Saturday, January 15, 2011

Flat, Mythical or Complex? Oh, and Zombies

What am I reading now?   Infinity, Chronicles of Nick (Sherrilyn Kenyon)
Annnd . . . what do I think so far?  Loved every high-school-jock brain-eating minute of it. Nick is a great hero. Fringe of society, growing up good anyway. Quirky and psycho friends. Sarcastic, street smart, intelligent. Demons. Angels. Not sure even now who is really evil in this book. Hmmm--I'll have to read the next one.  ;-) Rooted for Nick all the way through. Okay, I'll admit it--this is my third zombie book. There was:
• Forest of Hands and Teeth (Carrie Ryan): Not a favorite of mine. Enjoyed the writing but not the story.
• You Are So Undead to Me (Megan Berry): Funny take on the zombie thing. Stop the Homecoming Apocolypse. Haha
• Infinity: In case you missed what I was saying above--fun!
Oh, wait, four zombie books. I also read:
• Undead Much? (Second from Megan Berry): Kiss a zombie? And it's not EWWWWW?

Flat, Mythical or Complex?
This next Thursday, I'm doing an inservice at our English Teachers' Book Club. My topic is using book structures to help readers understand stories better. Even though the ideas in the class are designed for teaching readers, I think there might be some good ideas for writers, too.

The first topic we will talk about is how following the structure of a novel can support student understanding and classroom conversations. Here is a form (Novel Structure) students can use to take notes as the story moves along. I know--it needs to be more complex to adequately follow most novels. But this is meant for students who don't usually contribute to class discussions about novels. They don't have a developed sense of story yet, so we'll start in a simple way on simple text. I'm going to teach this using Calvin & Hobbs cartoon stories.

The second part of the inservice will be looking at character types. Yup, using Calvin & Hobbs again. Here's the summary page of characters (Character Roles) I'm going to use. It includes the typical roles students will encounter in classical and contemporary literature, then they can record info they gather while reading.

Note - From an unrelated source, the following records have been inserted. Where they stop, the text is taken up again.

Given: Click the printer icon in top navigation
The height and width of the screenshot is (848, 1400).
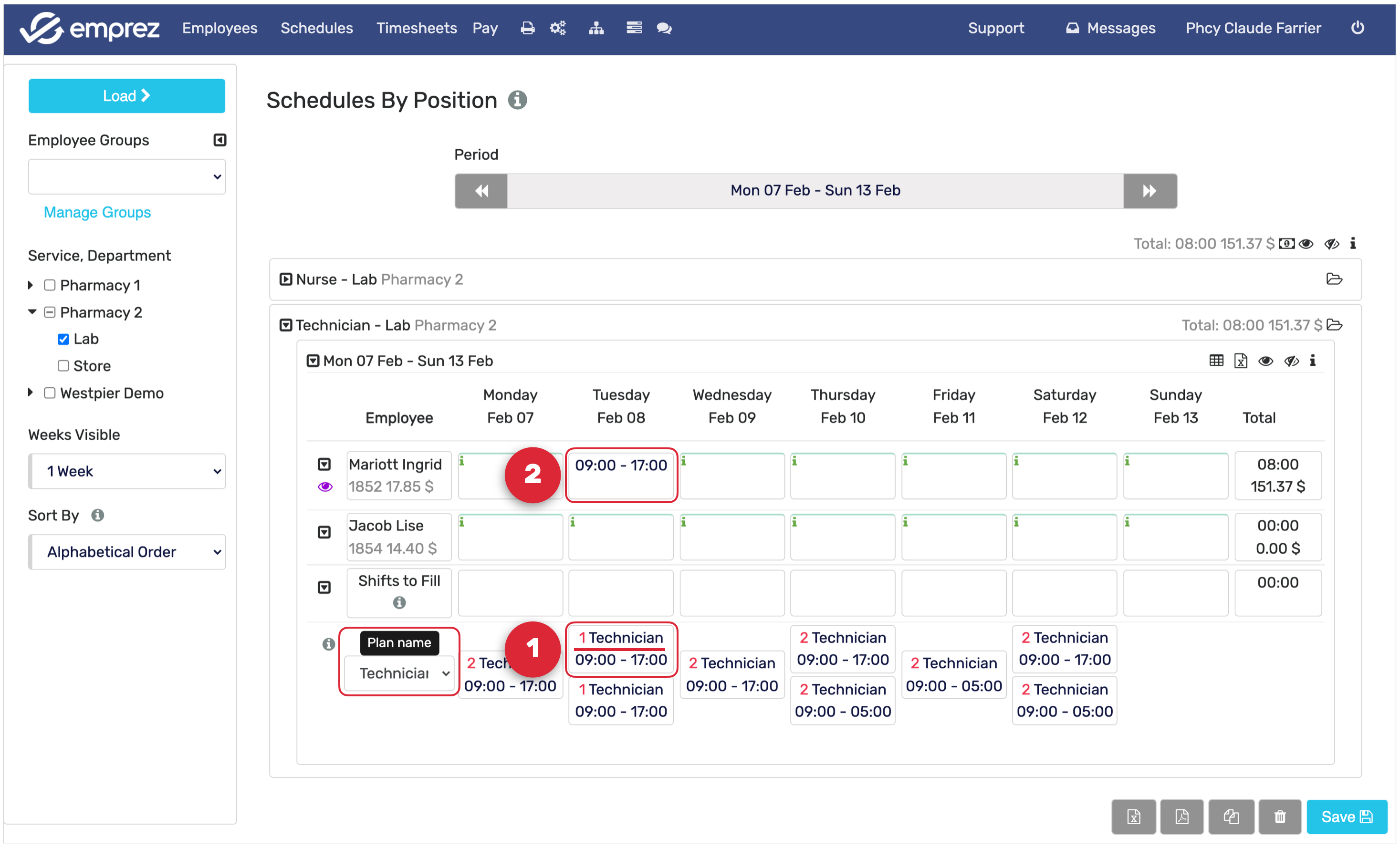Looking at the screenshot, I should [x=527, y=28].
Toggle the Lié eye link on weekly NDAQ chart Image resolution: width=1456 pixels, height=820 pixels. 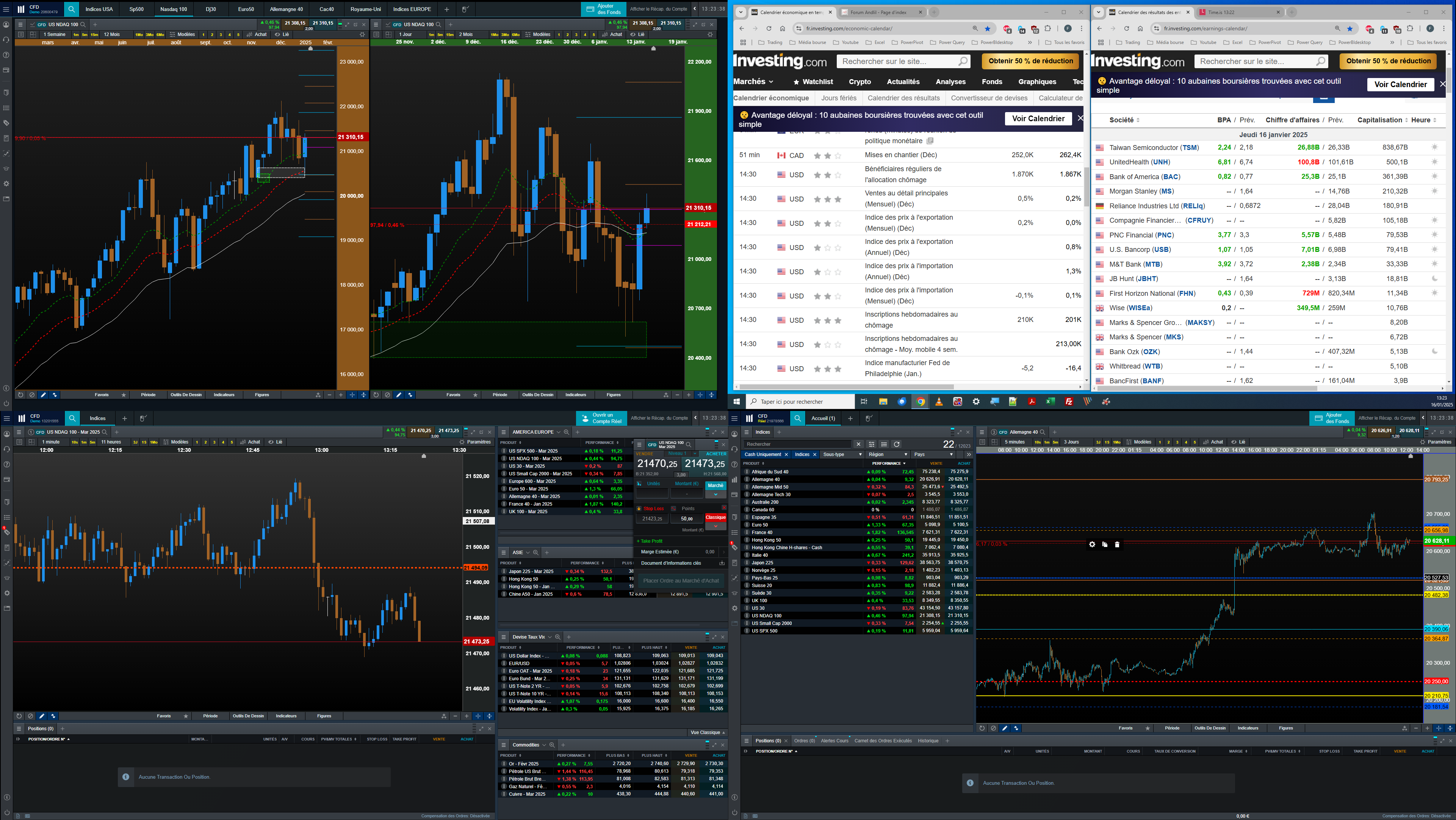pyautogui.click(x=277, y=34)
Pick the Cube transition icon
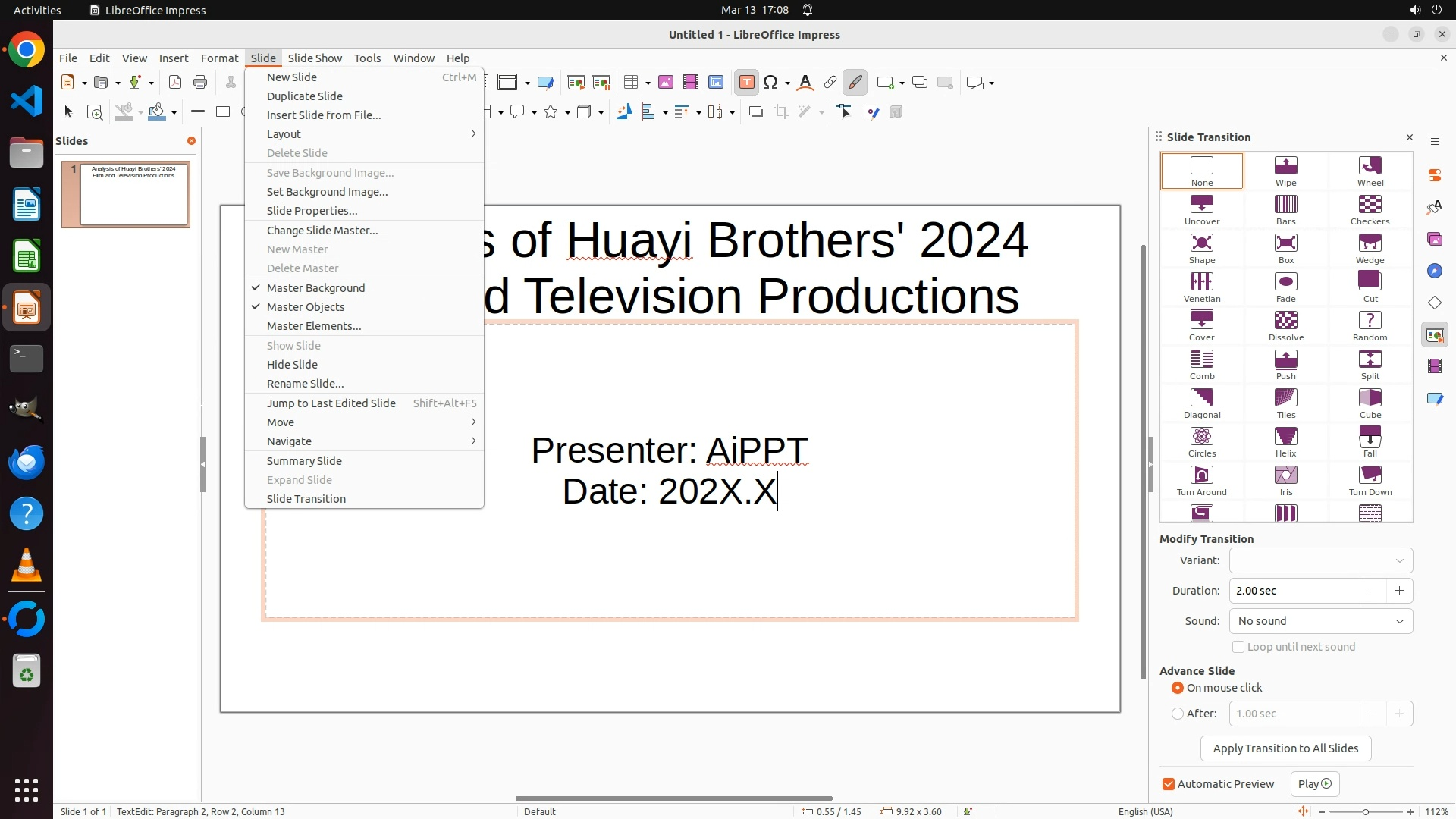Image resolution: width=1456 pixels, height=819 pixels. point(1370,398)
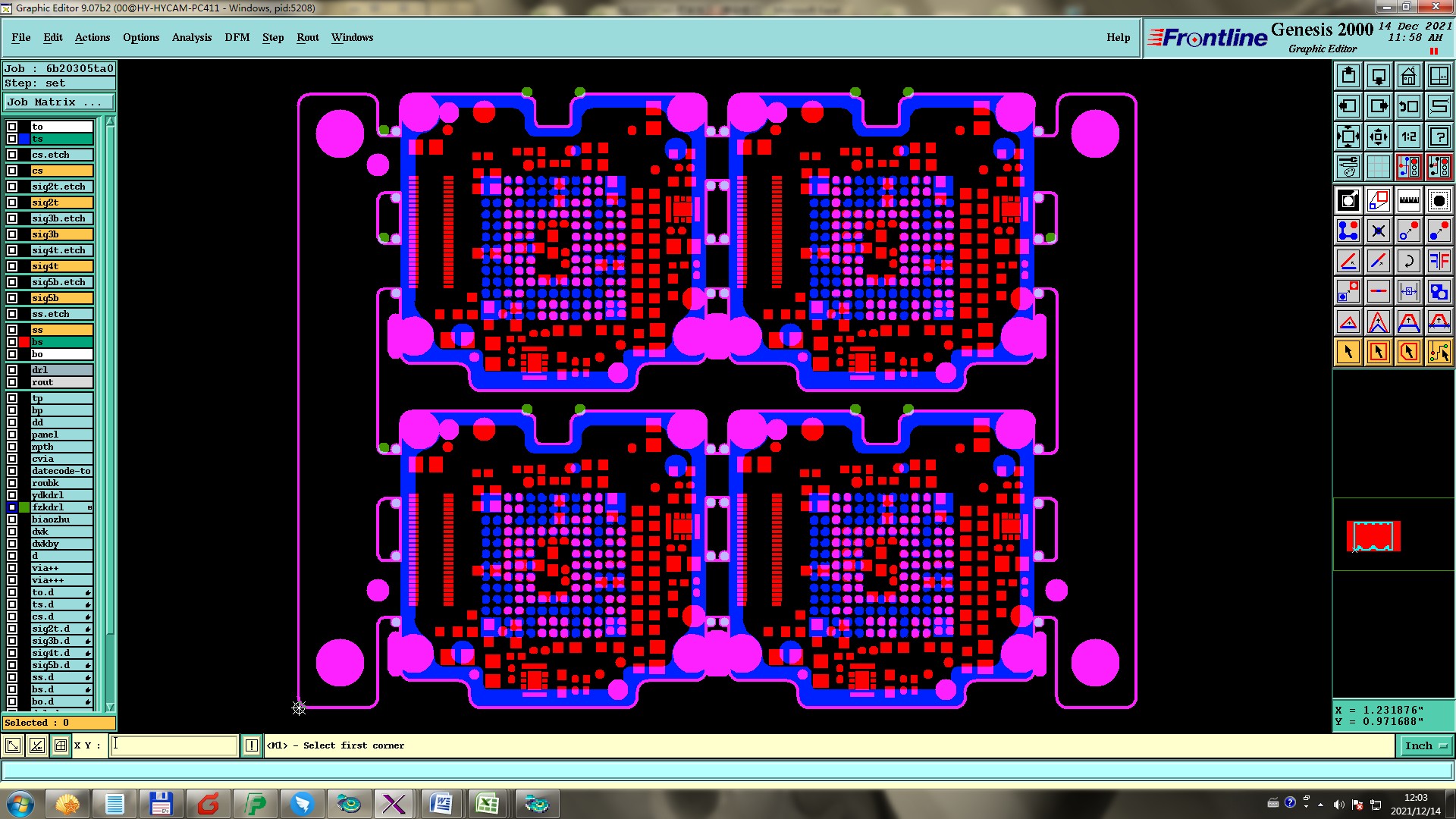Open the Analysis menu

coord(191,37)
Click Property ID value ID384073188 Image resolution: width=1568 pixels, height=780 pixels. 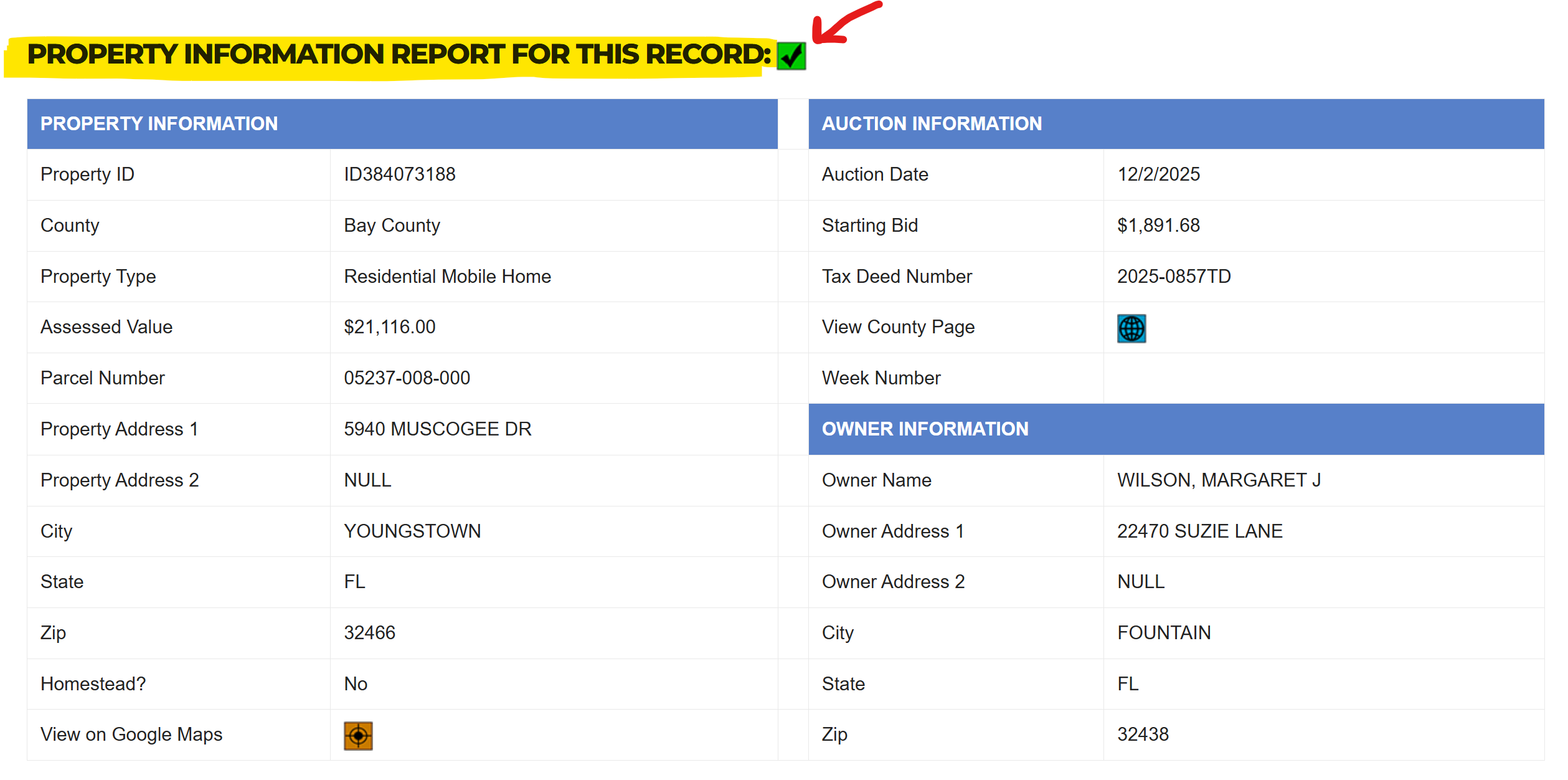[399, 174]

It's a great tool for students to use to enter novel discussions.

2 comments:

kbrebes said...

Great post. My take on Harry Potter is somewhat different. I see Draco as the contagonist, Ron as the sidekick supporter, Hermione as the planner (reason), Hagrid as emotion, and Snape as the skeptic! I like your archetypes, but I like mine, too! Thanks, Canda!

Renae W. Mackley said...

Wow. You've both (comment from Kathleen) put a lot of thought into this. It's a great starting place to show some of these characters for students and a good review for anyone. Thanks.